Yes, a nurse practitioner (NP) is a higher-level role than a registered nurse (RN) in terms of education, clinical authority, autonomy, and pay. NPs earn a median salary of $132,050 per year compared to $93,600 for RNs, reflecting the significant difference in scope between the two roles. Every NP starts as an RN first, then pursues additional graduate education to reach the advanced practice level.
Education: The Core Difference
To become an RN, you need one of three credentials: an associate degree in nursing, a bachelor of science in nursing (BSN), or a diploma from an approved nursing program. Any of these qualifies you to sit for the licensing exam and begin practicing as a registered nurse.
NPs must go further. A master’s degree is the minimum requirement to practice as a nurse practitioner, and many choose to pursue a Doctor of Nursing Practice (DNP), the highest clinical nursing degree available. Both paths include extensive clinical hours with approved supervisors on top of the clinical training already completed as an RN. Most NP programs also prefer or require at least one year of full-time nursing experience before admission, meaning real-world bedside work as an RN is essentially a prerequisite.
What Each Role Can Actually Do
The biggest gap between the two roles is clinical authority. RNs provide direct patient care: administering medications, monitoring symptoms, carrying out treatment plans, and coordinating with the broader care team. But the treatments they carry out are ordered by someone else, typically a physician or an NP. An RN observes and reports changes in a patient’s condition, and can initiate emergency procedures, but does not independently diagnose conditions or prescribe medications.
NPs function much more like physicians. They evaluate patients, diagnose conditions, order and interpret lab work and imaging, create treatment plans, and prescribe medications, including controlled substances in all 50 states. In many settings, an NP’s daily work is essentially indistinguishable from that of a primary care doctor. Psychiatric nurse practitioners, for example, conduct psychiatric assessments, make diagnoses, and prescribe psychiatric medications independently.
Prescribing and Independent Practice
Prescriptive authority is one of the clearest lines separating the two roles. RNs cannot prescribe medications at all. They administer what has been prescribed by a licensed provider. NPs can prescribe antibiotics, narcotics, and other medications in every state.

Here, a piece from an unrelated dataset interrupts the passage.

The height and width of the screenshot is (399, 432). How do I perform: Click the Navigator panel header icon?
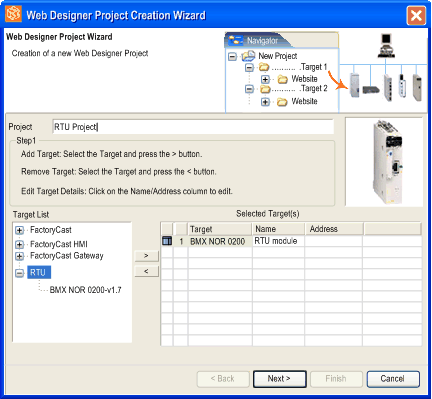236,41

The degree of independence NPs have varies by state. In states with “full practice authority,” NPs can evaluate, diagnose, treat, and prescribe under the sole oversight of their state nursing board, with no physician involvement required. They can even open and run their own practices. Around 20 jurisdictions, including Alaska, Arizona, Oregon, Hawaii, and Washington, D.C., currently grant this level of autonomy. Other states require some form of collaborative agreement with a physician, ranging from a fairly loose arrangement to ongoing supervision. The National Academy of Medicine and the National Council of State Boards of Nursing both recommend full practice authority as the standard model.
Pay Difference
The salary gap reflects the difference in responsibility. According to the Bureau of Labor Statistics, the median annual wage for nurse practitioners was $132,050 in May 2024, while registered nurses earned a median of $93,600. That’s roughly a $38,000 difference at the midpoint, and the gap can widen further depending on specialty, location, and practice setting.
NP Specializations
NPs choose a clinical specialty during their graduate training, and their certification locks them into a defined patient population. The most common path is the Family Nurse Practitioner (FNP), which covers patients across the entire lifespan from prenatal through older adulthood. Other options include Adult-Gerontology Primary Care, which focuses on adolescents through elderly patients, and Psychiatric Mental Health (PMHNP), which covers mental health care across the lifespan. An Emergency Nurse Practitioner certification is also in development for FNPs who work in emergency settings.
RNs can also specialize through certifications in areas like critical care, oncology, or pediatrics, but these certifications expand knowledge within the RN scope of practice. They don’t grant prescriptive authority or diagnostic independence. An RN with a critical care certification is still carrying out orders rather than writing them.
How RNs Become NPs
Because every NP is first an RN, the transition is a well-established career path. If you already hold a BSN, you can enter a master’s or BSN-to-DNP program. Many programs list at least one year of full-time clinical nursing experience as a requirement, and working as an RN before applying is widely considered valuable even when not strictly mandatory. The hands-on patient care experience gives NP students a clinical foundation that purely academic preparation can’t replicate.
The total time from BSN to NP certification typically ranges from two to four years depending on the program and whether you study full-time or part-time. For RNs who hold an associate degree, the path is longer since a bachelor’s degree must come first. Several universities offer combined RN-to-MSN bridge programs that streamline this progression.
Is “Higher” the Right Word?
In a clinical hierarchy, yes. NPs have more education, broader legal authority, greater autonomy, and higher compensation. They can do everything an RN does and more. But the two roles serve different functions, and hospitals need both. RNs are the backbone of bedside care, spending the most direct time with patients, catching early warning signs, and managing the complex logistics of day-to-day treatment. NPs take on a provider role, making the diagnostic and prescriptive decisions that RNs then help carry out. One builds on the other, and neither replaces it.